DATA EXCERPTS:
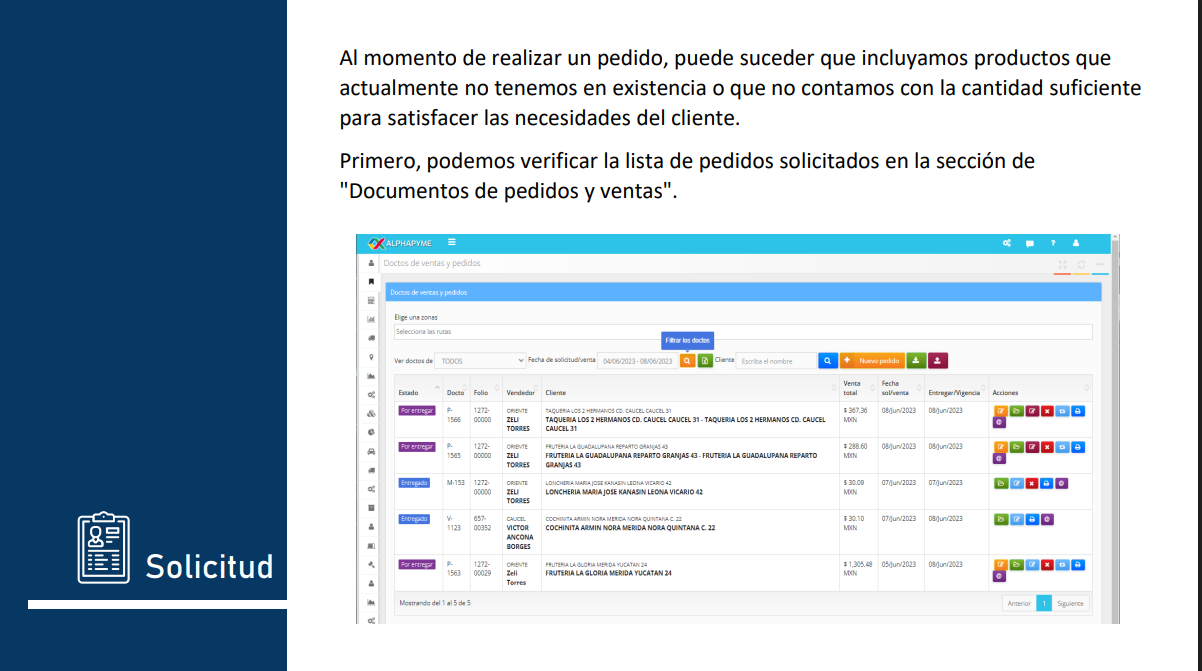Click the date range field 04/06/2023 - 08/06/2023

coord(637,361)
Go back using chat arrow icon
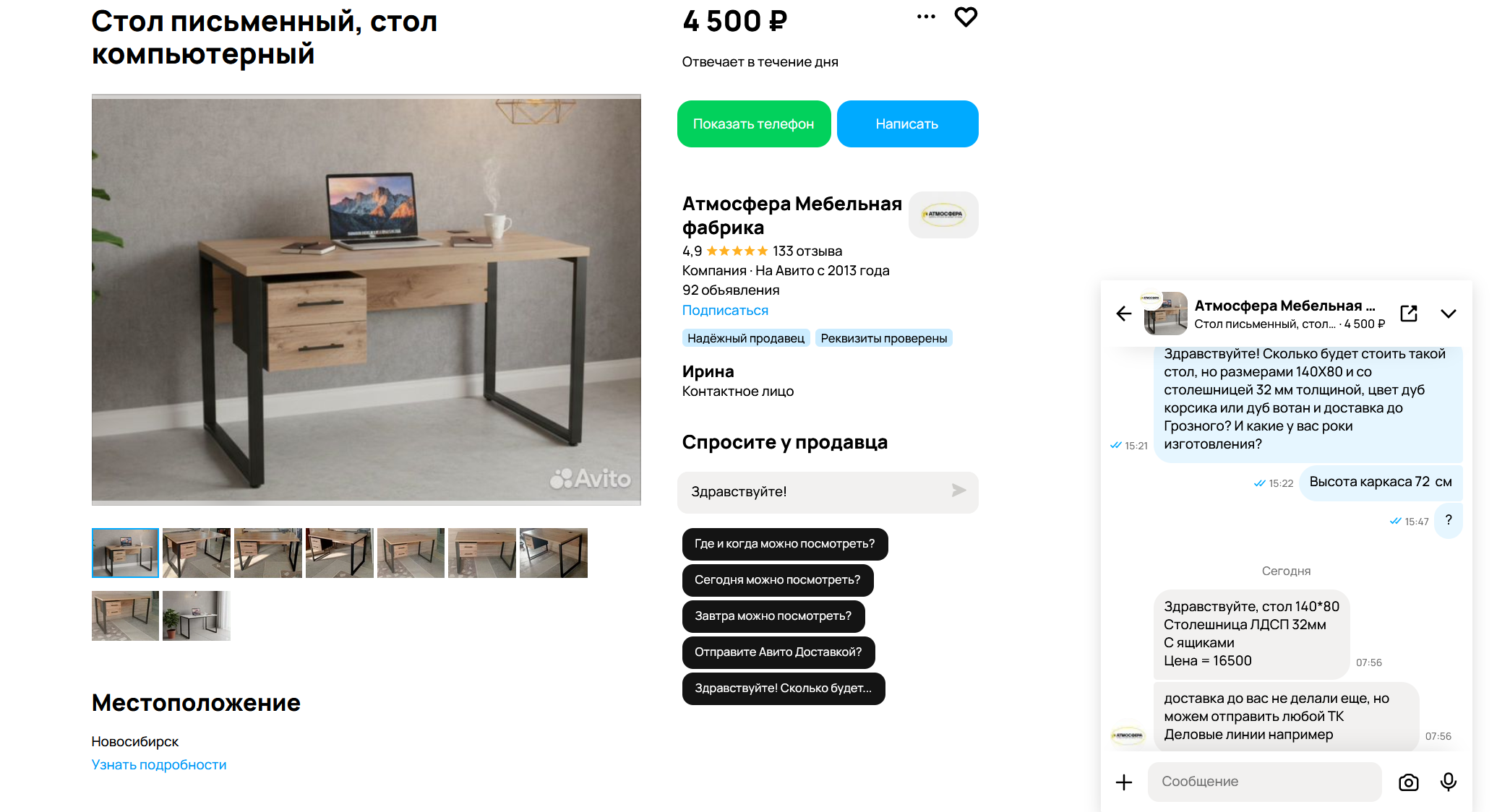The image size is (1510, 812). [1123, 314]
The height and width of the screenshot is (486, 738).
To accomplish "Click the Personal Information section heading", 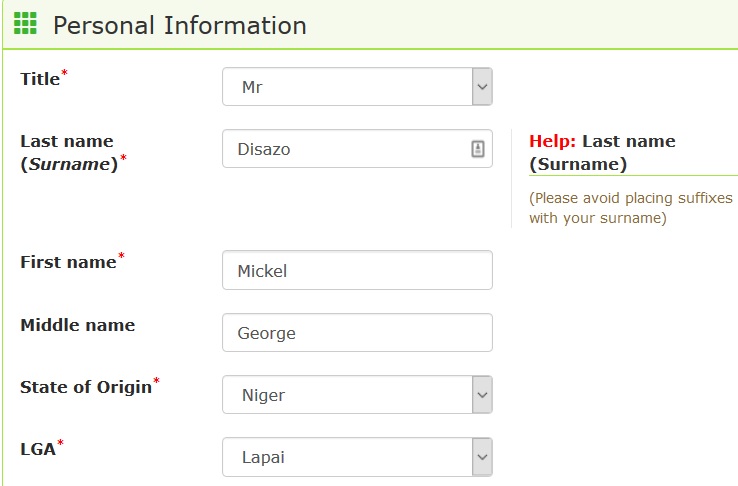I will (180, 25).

---

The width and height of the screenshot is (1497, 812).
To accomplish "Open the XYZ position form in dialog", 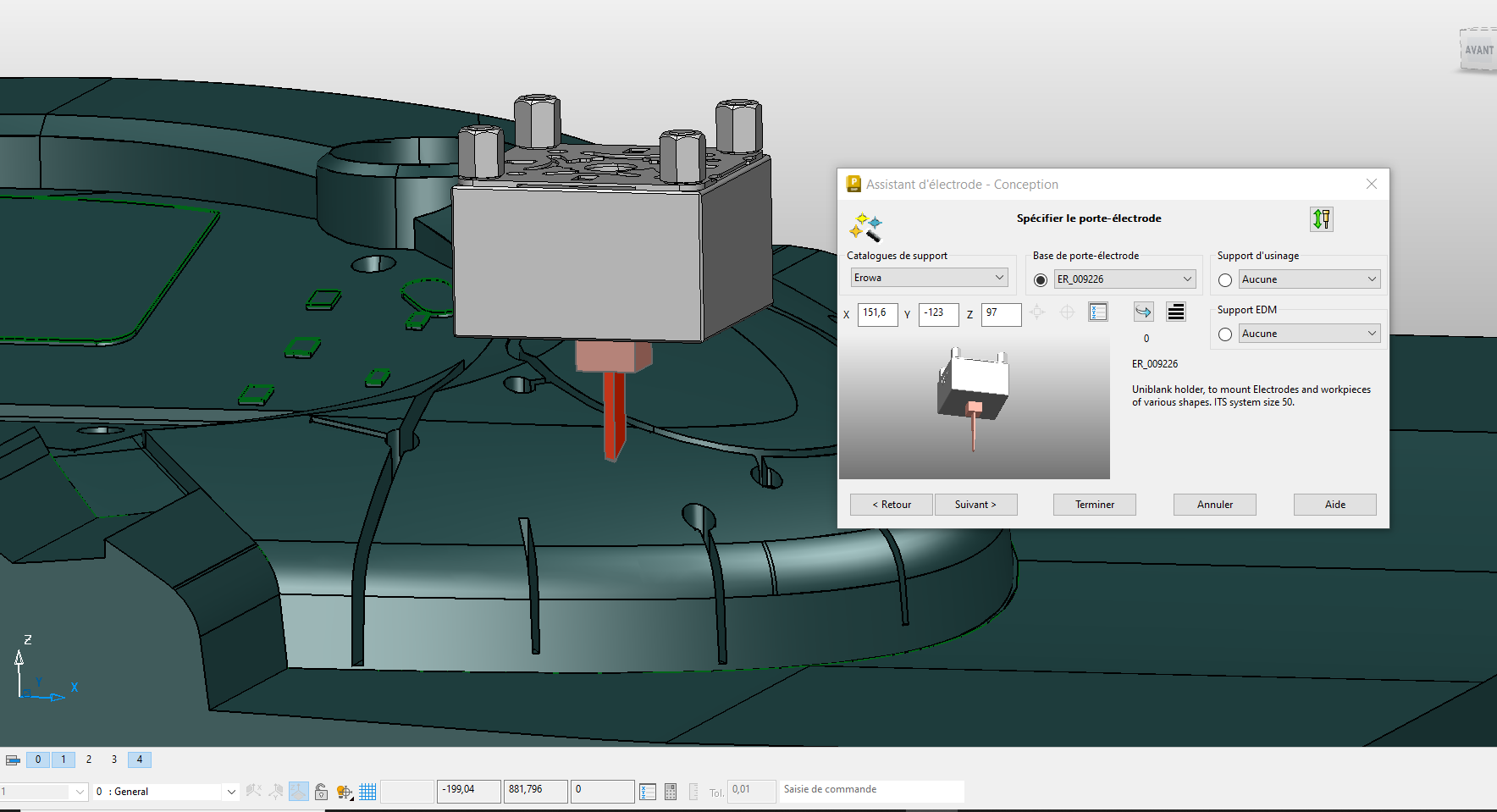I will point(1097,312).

==

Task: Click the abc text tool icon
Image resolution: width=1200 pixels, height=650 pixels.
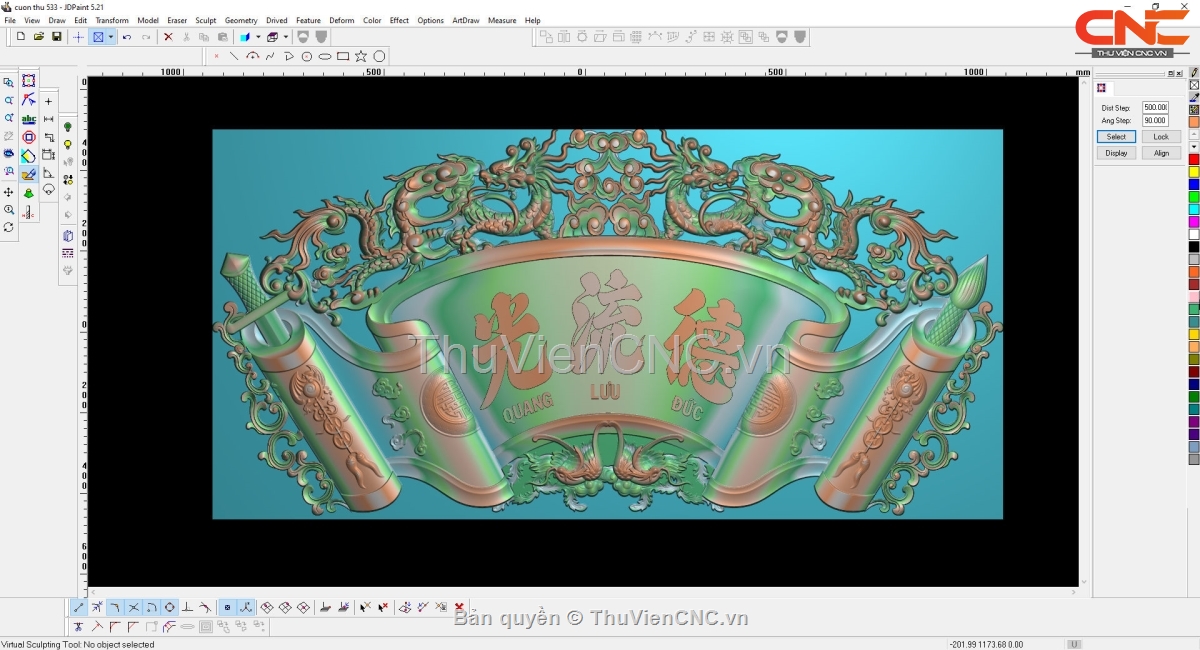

EXERCISE PROMPT:
Find the word "screenshot" in the material, then list each line that holds it.

SOLUTION BELOW:
The height and width of the screenshot is (486, 738).
The width and height of the screenshot is (1497, 812).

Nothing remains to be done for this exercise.